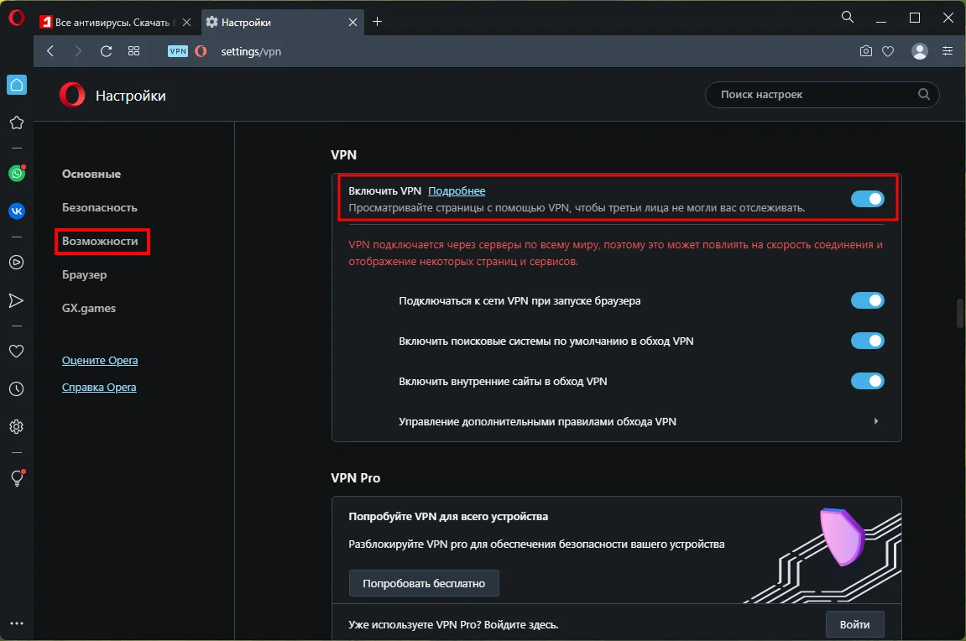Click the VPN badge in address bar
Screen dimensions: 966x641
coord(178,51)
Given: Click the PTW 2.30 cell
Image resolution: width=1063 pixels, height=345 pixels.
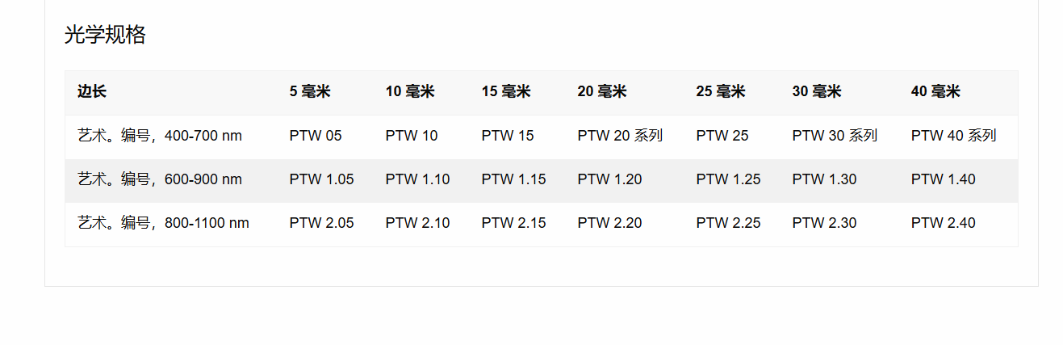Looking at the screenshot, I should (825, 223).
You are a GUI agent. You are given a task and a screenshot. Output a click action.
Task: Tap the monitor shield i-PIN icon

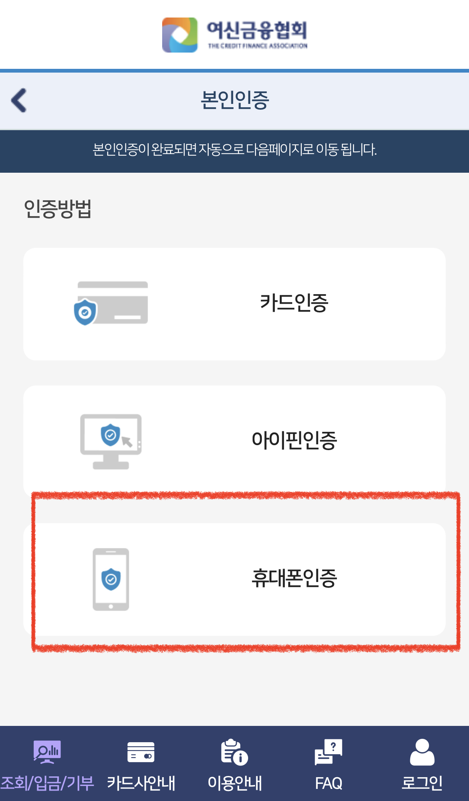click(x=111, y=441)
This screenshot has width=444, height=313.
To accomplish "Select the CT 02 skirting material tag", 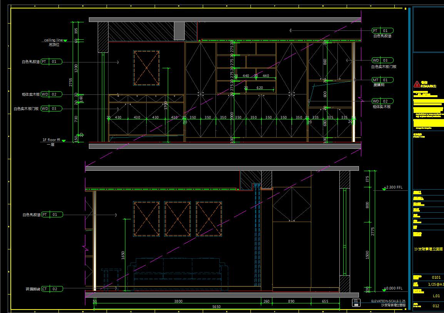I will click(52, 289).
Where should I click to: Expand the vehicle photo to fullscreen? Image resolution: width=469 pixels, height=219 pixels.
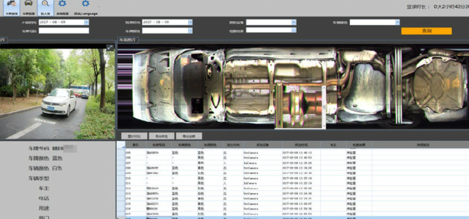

┄┄┄┄┄┄┄┄┄┄┄┄┄┄┄┄┄┄┄┄

PROBLEM TO WORK ON: To complete this exercise, transcribe exactly the lines above from the one that holds "Given: Click the PTW 2.30 cell" through the one that holds "This screenshot has width=444, height=313.". Pictures stay out.

SOLVED EXERCISE:
Given: Click the PTW 2.30 cell
Image resolution: width=1063 pixels, height=345 pixels.
Looking at the screenshot, I should (825, 223).
You are a GUI agent. You are given a task and a screenshot. Output a click action.
Task: Tap the monitor shield i-PIN icon

click(x=111, y=441)
This screenshot has width=444, height=313.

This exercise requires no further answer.